Scripting in Bash 102

This is my first attempt at explaining a full (though simple) script I wrote. I always say I’m no programmer (or scripter). Despite that, I somehow ended up creating a couple of useful scripts on my Linux machine.

My elementary scripts are work in progress. I keep tweaking them as I learn and create new ones. I’d love to hear from experienced scripters just as I’d love to hear from those of you who never opened Nano before. Feedback is always welcome.

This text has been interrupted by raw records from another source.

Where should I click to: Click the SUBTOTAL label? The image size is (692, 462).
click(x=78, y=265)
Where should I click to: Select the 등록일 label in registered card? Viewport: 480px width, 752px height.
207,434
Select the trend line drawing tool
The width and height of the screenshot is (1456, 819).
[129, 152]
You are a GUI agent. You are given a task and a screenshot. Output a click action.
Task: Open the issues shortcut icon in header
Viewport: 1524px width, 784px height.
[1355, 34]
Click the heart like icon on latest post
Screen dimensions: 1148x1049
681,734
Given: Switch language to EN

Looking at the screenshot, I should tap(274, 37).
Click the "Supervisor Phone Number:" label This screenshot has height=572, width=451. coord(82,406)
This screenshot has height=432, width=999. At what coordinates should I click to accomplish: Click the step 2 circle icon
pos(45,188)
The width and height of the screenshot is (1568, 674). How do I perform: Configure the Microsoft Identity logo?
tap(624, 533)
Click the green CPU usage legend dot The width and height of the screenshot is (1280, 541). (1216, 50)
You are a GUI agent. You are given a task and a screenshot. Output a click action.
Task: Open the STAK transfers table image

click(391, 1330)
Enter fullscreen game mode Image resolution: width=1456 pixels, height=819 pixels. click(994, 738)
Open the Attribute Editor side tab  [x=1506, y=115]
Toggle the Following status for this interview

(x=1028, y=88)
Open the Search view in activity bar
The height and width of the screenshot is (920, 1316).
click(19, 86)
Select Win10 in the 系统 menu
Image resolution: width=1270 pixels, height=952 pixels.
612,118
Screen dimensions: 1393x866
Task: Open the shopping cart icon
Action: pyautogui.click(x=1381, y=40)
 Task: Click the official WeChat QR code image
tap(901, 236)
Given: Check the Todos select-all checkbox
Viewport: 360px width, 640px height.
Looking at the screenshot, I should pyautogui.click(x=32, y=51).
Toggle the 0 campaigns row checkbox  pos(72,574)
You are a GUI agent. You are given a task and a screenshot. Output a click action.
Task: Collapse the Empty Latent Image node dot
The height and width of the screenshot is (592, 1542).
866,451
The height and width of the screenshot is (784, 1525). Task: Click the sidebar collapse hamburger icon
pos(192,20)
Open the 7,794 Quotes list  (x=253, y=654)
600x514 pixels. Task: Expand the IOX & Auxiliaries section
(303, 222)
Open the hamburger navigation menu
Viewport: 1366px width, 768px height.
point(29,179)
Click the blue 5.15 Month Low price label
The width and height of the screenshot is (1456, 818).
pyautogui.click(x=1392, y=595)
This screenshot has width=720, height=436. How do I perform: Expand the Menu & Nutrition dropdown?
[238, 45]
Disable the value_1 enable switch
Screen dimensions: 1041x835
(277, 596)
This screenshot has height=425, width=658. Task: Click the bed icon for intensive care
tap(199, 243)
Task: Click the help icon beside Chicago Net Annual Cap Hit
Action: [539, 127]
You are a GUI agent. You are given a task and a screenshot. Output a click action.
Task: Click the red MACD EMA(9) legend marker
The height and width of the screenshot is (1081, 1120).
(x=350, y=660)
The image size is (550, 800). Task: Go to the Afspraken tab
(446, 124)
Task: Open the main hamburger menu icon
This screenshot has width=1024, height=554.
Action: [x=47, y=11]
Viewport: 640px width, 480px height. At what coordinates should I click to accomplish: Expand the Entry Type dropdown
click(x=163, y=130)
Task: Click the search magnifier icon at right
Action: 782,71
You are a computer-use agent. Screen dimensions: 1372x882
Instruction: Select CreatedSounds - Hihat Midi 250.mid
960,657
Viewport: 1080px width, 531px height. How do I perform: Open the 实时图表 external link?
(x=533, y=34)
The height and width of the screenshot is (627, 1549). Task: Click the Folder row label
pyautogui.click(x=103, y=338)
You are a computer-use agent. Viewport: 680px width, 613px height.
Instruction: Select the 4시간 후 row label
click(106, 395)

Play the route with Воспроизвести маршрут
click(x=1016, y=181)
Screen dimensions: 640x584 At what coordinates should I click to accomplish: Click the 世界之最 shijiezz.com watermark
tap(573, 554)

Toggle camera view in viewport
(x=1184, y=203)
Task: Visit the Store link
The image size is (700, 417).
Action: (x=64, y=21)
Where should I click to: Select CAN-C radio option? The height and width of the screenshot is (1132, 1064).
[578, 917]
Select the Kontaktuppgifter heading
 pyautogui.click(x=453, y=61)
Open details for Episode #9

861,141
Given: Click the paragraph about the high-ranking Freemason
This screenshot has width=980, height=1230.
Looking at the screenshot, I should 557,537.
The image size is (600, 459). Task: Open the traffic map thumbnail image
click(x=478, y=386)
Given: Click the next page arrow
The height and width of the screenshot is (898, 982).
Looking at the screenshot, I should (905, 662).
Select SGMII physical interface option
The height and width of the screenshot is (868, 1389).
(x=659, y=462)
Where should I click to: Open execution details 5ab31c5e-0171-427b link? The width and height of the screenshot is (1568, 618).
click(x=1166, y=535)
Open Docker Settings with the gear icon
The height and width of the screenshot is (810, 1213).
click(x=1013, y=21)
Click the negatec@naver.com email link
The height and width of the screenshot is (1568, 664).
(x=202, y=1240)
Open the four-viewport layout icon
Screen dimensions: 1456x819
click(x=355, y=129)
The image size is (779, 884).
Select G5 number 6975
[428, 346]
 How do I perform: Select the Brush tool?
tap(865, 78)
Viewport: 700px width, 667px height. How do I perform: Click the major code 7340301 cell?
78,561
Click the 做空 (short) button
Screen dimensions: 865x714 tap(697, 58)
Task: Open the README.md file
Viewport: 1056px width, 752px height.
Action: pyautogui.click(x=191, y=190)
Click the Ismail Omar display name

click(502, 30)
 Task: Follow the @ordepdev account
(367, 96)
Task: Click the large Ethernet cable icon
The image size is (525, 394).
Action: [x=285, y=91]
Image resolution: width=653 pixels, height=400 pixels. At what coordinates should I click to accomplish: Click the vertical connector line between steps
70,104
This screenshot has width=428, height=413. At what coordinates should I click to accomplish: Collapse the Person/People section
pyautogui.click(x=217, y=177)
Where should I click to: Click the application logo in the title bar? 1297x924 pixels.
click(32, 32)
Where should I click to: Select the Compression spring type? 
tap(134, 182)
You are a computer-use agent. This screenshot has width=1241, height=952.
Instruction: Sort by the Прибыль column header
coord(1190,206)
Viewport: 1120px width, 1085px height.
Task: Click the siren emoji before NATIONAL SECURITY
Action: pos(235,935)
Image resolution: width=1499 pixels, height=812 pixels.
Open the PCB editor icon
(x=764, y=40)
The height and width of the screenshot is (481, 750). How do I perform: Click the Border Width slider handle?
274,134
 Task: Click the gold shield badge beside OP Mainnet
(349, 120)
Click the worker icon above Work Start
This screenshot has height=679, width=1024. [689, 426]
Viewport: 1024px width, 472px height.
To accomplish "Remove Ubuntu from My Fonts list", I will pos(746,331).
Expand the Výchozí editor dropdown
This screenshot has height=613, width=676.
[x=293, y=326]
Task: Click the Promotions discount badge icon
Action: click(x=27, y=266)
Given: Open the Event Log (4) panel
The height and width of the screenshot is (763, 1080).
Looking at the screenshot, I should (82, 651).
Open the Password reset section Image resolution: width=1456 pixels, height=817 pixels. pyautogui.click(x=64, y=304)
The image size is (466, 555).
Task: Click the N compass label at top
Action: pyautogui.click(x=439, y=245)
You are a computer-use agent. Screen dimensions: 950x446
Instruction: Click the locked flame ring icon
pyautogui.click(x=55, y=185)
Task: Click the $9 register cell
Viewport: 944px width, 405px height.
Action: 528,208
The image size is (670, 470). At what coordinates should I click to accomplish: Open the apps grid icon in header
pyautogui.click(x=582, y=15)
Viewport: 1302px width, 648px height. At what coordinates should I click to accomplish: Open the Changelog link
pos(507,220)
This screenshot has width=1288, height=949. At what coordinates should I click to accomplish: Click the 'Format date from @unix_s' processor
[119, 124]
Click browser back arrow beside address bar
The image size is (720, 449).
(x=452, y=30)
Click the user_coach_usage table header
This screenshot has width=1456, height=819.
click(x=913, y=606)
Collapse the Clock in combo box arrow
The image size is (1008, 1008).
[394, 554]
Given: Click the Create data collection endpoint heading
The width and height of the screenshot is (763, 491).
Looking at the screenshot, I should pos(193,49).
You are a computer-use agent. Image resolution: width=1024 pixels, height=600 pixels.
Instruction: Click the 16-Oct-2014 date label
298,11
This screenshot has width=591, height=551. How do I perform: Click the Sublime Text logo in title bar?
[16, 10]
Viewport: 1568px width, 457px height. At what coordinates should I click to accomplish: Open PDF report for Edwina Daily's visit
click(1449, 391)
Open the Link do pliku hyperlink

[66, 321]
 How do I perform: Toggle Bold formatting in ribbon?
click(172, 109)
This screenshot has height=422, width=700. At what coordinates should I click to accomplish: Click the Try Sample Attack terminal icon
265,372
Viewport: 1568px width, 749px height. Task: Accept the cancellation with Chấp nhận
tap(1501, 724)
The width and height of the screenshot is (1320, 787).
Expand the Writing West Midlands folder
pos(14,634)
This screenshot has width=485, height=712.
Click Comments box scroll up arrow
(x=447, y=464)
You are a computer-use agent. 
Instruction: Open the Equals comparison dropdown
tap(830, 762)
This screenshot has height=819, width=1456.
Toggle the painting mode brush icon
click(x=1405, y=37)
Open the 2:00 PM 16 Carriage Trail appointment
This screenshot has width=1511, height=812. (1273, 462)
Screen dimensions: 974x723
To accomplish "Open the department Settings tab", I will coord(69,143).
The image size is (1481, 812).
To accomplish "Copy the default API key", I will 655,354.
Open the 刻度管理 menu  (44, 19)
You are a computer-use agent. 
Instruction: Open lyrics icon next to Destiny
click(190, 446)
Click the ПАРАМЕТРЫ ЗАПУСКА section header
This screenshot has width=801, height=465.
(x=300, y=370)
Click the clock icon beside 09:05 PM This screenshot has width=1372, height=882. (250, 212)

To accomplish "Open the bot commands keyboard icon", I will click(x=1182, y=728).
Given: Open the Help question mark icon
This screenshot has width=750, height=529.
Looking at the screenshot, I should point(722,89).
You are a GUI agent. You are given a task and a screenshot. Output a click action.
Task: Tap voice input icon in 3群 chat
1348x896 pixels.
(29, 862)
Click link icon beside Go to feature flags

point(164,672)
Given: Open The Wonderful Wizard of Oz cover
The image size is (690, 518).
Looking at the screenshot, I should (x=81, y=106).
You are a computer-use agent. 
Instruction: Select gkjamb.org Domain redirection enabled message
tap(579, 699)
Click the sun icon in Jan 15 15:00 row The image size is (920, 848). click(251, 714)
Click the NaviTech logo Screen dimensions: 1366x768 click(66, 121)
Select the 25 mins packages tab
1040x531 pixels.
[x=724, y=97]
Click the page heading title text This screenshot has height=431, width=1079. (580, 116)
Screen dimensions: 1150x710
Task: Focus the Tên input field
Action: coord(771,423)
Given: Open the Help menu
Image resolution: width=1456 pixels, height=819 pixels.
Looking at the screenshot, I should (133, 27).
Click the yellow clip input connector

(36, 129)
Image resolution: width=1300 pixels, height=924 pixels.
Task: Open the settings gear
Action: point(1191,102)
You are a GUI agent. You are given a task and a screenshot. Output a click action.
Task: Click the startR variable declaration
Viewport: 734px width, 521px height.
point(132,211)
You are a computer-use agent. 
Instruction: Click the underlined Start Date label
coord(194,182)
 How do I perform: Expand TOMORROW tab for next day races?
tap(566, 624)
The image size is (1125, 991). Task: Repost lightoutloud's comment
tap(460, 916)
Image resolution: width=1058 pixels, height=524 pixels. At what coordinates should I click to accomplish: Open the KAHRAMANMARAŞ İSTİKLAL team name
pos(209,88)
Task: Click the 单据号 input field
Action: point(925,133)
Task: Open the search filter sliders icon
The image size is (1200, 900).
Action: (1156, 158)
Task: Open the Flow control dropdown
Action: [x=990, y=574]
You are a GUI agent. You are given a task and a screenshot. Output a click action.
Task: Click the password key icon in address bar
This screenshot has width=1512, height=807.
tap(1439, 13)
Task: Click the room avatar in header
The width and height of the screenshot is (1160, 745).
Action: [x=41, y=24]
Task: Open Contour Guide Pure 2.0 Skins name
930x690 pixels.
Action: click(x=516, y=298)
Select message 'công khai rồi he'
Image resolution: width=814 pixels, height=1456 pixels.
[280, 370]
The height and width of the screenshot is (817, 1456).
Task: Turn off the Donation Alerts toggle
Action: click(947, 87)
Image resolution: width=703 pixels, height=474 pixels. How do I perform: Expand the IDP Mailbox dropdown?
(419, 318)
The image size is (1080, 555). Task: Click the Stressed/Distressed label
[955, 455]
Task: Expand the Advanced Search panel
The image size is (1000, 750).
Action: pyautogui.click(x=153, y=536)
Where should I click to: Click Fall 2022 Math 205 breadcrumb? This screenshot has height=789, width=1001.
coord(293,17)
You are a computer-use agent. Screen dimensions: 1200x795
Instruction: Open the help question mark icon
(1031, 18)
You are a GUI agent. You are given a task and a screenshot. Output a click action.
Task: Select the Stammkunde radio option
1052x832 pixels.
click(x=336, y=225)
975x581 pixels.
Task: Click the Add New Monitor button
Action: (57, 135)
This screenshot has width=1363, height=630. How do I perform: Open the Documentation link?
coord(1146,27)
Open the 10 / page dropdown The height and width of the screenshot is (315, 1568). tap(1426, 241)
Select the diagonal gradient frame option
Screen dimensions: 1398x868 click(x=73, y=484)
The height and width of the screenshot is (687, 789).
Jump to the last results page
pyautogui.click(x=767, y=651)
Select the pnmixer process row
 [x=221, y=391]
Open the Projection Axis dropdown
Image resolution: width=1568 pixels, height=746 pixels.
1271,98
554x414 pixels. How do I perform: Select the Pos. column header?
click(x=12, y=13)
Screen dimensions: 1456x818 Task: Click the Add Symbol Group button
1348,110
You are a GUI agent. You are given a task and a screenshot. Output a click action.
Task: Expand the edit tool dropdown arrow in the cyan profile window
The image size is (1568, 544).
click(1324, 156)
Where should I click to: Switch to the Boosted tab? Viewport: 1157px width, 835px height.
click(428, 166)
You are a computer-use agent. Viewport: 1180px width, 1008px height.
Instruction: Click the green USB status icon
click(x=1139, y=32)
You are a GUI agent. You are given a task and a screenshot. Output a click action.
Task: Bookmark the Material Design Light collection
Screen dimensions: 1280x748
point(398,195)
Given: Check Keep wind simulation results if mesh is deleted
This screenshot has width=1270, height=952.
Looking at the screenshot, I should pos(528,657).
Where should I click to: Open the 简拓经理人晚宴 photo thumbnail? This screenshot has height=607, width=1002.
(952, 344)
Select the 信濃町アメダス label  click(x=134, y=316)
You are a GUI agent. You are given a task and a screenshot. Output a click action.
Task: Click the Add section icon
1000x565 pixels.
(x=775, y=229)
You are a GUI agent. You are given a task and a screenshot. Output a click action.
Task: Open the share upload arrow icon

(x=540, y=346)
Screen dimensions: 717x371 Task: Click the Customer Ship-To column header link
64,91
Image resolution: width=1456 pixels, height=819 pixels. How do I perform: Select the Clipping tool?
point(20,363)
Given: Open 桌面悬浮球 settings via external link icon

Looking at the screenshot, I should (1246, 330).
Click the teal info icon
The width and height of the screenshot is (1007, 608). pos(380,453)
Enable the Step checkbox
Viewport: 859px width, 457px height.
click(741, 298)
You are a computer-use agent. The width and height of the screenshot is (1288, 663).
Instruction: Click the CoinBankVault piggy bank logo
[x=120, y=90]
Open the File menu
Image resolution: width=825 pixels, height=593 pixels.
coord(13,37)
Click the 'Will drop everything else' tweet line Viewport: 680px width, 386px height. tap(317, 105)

Newcomers: Few Basic Requirements

Before we dive in, a few scripting points to cover:

Hopefully the above makes sense. If not, don’t worry about it for now, just try to follow the instructions.

The Script

OK then, here it is:

#!/bin/bash

filename=w`date +%V_%y`
init_mon=`date +%Y-%m-%d`

cp /media/pispace/Documents/Archive/weekly-template.org /media/pispace/Documents/Archive/$filename.org

sed -i "1s/^/#+TITLE: Week Starting Monday $init_mon\n/" /media/pispace/Documents/Archive/$filename.org

Keep in mind that the website layout breaks the source code artificially; the two segments toward the end, the cp and the sed, should be in two long lines. I need to correct this.

I’ll go line by line to explain what it does and hopefully how it works.

What does it do?

A practical little thing, this script creates a new .org file every week4 from a template and changes its title to “Week Starting Monday [date]” where the date is updated based on that week’s date.

So for example, on 02-09-2019 (at 3:00 AM specifically), my Raspberry Pi created a new org file. The first line in that file, which is the title, reads “Week Starting Monday 2019-09-02” (I like my dates in a yyyy-mm-dd format).

How does it do it?

Ah. Well, this is what this post is about. Let’s dive in:

The Shebang

The very first line, #!/bin/bash, is called shebang (or hashbang, but shebang seems to be more popular). Every script in Linux should (though there are ways around it, it’s just good practice) start with a shebang. What does this cryptic line do? We’re just on the first line and it already seems like we need to learn another language!

No worries. Everything looks big and scary at first, that’s why you break it down to parts you understand.

The # sign is usually used to enter a comment into your script. This means this line is not meant to be run as a command and should be skipped. When combined with a ! it creates a special combo5 called the interpreter directive, which tells Linux how to interpret the script we’re about to write - or more precisely, where is the interpreter located so the computer can find it and use it to interpret the command.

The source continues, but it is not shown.